Something for the Weekend: Fun Fresh Food
June 1, 2012 in Something for the Weekend
I’m Sean O’Tuama, a 23 year old nearly qualified electrician. I’m on a mission to get people back in the kitchen cooking simple dishes which taste delicious, are quick to make and are a lot healthier than anything you are gonna get down at the local take-away. I always say a bit of salt and pepper can go a long way and I don’t believe when people say they can’t cook, it’s just a matter of putting a bit of effort and thought in. I’ve applied for the full immersion chefing course in CIT next year and all going well I will get that but if not, I might try to do the Ballymaloe course.

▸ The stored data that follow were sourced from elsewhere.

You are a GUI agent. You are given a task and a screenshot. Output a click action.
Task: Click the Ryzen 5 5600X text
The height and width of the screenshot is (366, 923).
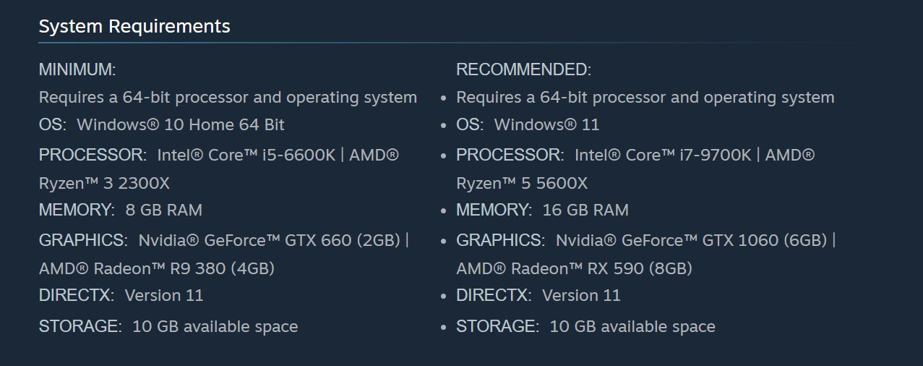point(522,184)
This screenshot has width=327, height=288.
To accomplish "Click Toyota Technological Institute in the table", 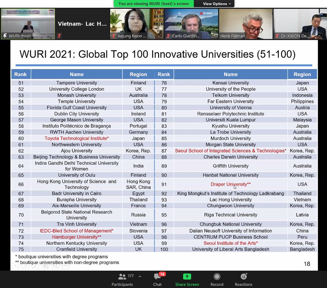I will click(x=76, y=138).
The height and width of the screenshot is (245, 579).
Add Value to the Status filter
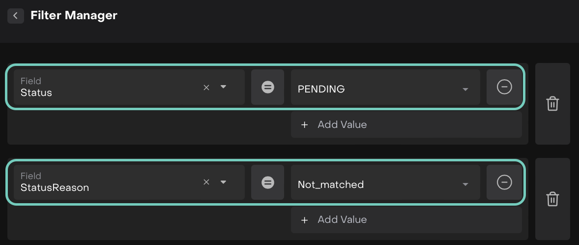coord(342,124)
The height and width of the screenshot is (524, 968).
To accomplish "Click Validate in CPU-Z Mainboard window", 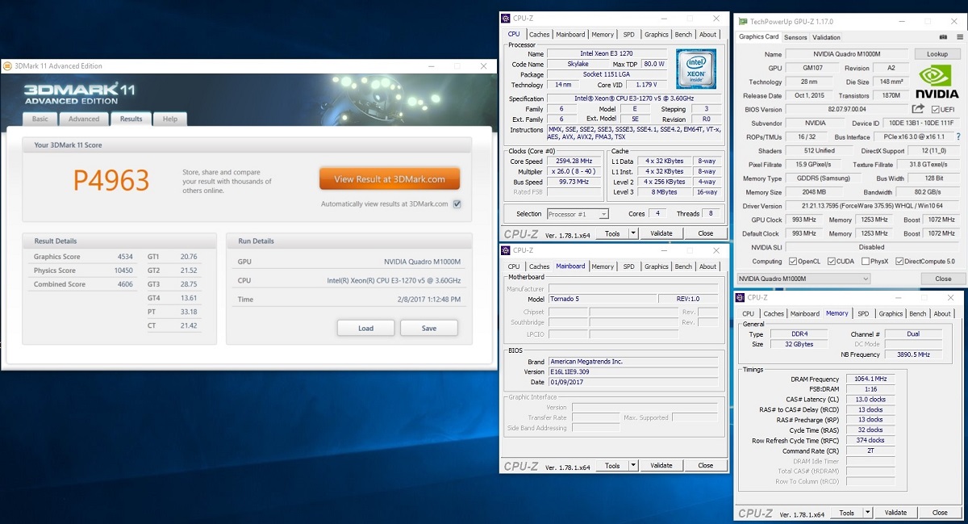I will click(661, 466).
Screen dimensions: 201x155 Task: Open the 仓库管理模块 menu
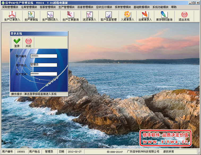click(x=29, y=7)
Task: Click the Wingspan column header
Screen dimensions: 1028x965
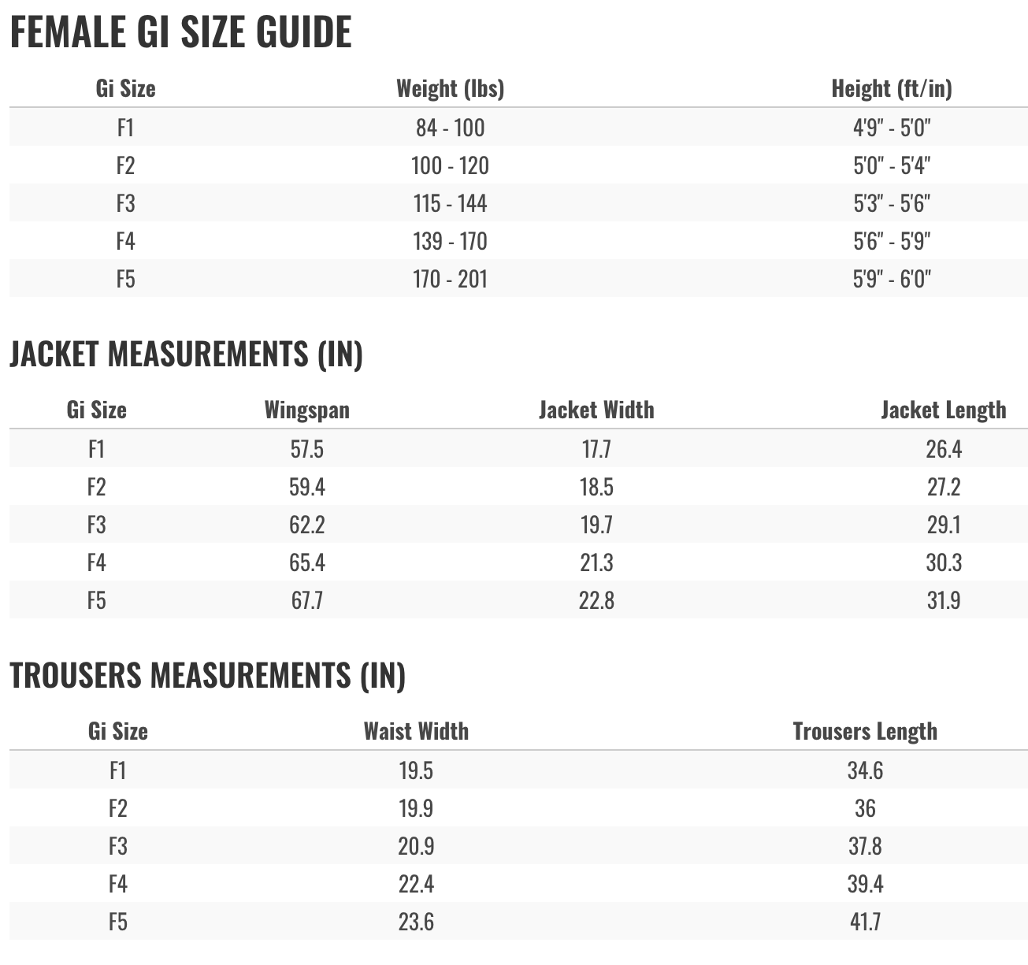Action: (307, 410)
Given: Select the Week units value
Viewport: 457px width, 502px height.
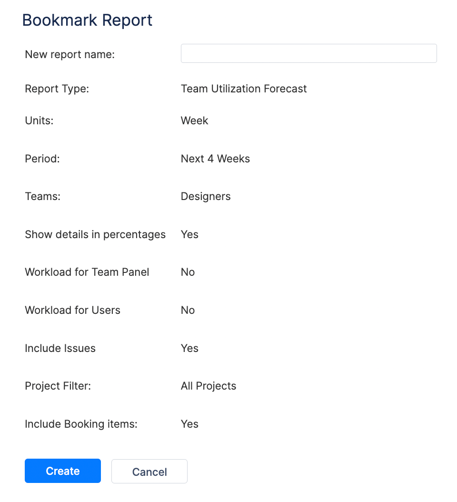Looking at the screenshot, I should (194, 120).
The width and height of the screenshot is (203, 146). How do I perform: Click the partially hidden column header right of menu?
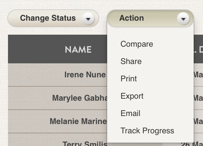click(198, 50)
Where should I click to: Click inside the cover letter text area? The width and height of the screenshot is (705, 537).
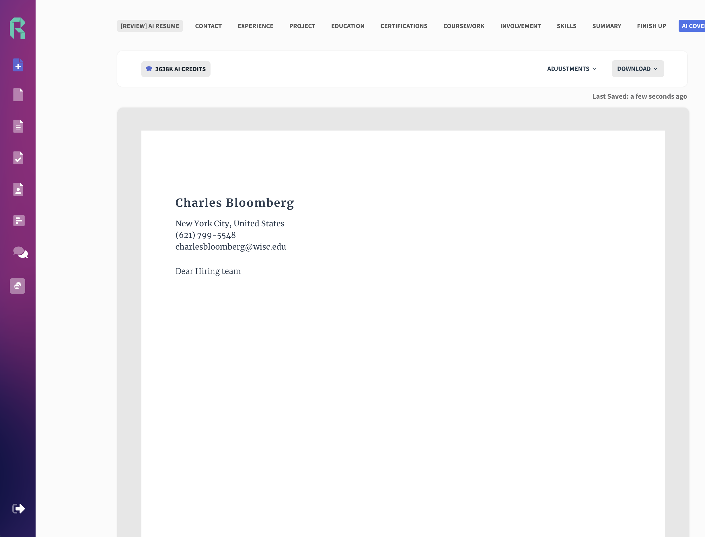point(403,339)

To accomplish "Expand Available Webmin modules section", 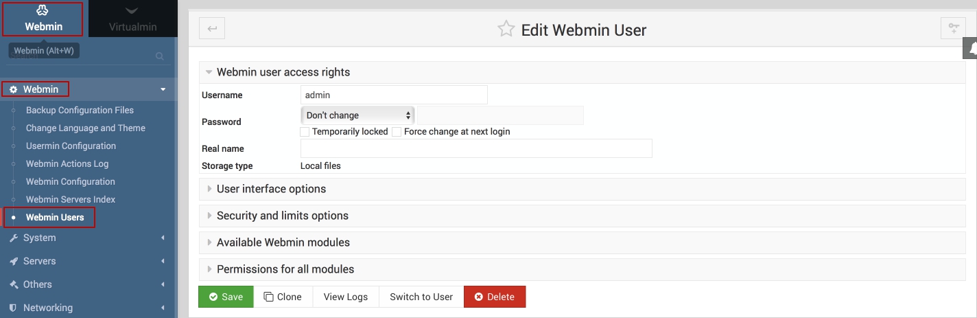I will [283, 242].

This burger is the perfect weekend treat for those who are looking to try something new. The classic combination of the ginger and garlic give it a mouth watering aromatic taste which follows up with a kick from the chilli. Homemade wedges are the perfect side dish with this and I always add some roasted peppers and freshly made guacamole to the burger which really makes for an explosion of flavours.
You can find Sean online at:
- Blog: http://www.funfreshfood.ie/
- Facebook: https://www.facebook.com/funfreshfood.ie
- Twitter: https://twitter.com/#!/FunFreshFood
Garlic, Chilli and Ginger Burger
Prep time: 15 minutes
Cooking time: 10 minutes
500g of mince (as lean as you can get)
1 small egg
2cm squared ginger
3 large garlic cloves
1 teaspoon of chilli flakes
Salt & pepper
1. Put your mince into a large bowl and break it up with your hands.
2. Dice your garlic and ginger and add to the bowl along with the chilli flakes and some salt and pepper. Whisk the egg and add it to the bowl and then give it a good mix. You don’t want large chunks of mince so try to break it up as best you can so the seasoning spreads through it evenly.
3. Once mixed take about quarter of the mince into your hand and start pressing it together. Keep doing this for a minute or so to make sure the patty is well formed so it doesn’t fall apart while cooking. Repeat this with the rest of the mince.
4. Heat up a pan to a high heat with a bit of rapeseed oil and add your patties. Leave cook for a minute then flip over to the other side and turn down to a medium heat. I do this to seal the burger so the juices can’t escape.
5. Cook for about 5 minutes on each side, depending on how thick you’ve made it, and ensure to press down on the burger every couple of minutes with a spatula to squeeze out any excess fat.
6. Once there ready take them out of the pan let them rest for 4-5 minutes.
7. While there resting you can get whatever else you want for the burger the ready i.e. buns, onions, cheese, guacamole, roasted pepper, ketchup etc. Enjoy.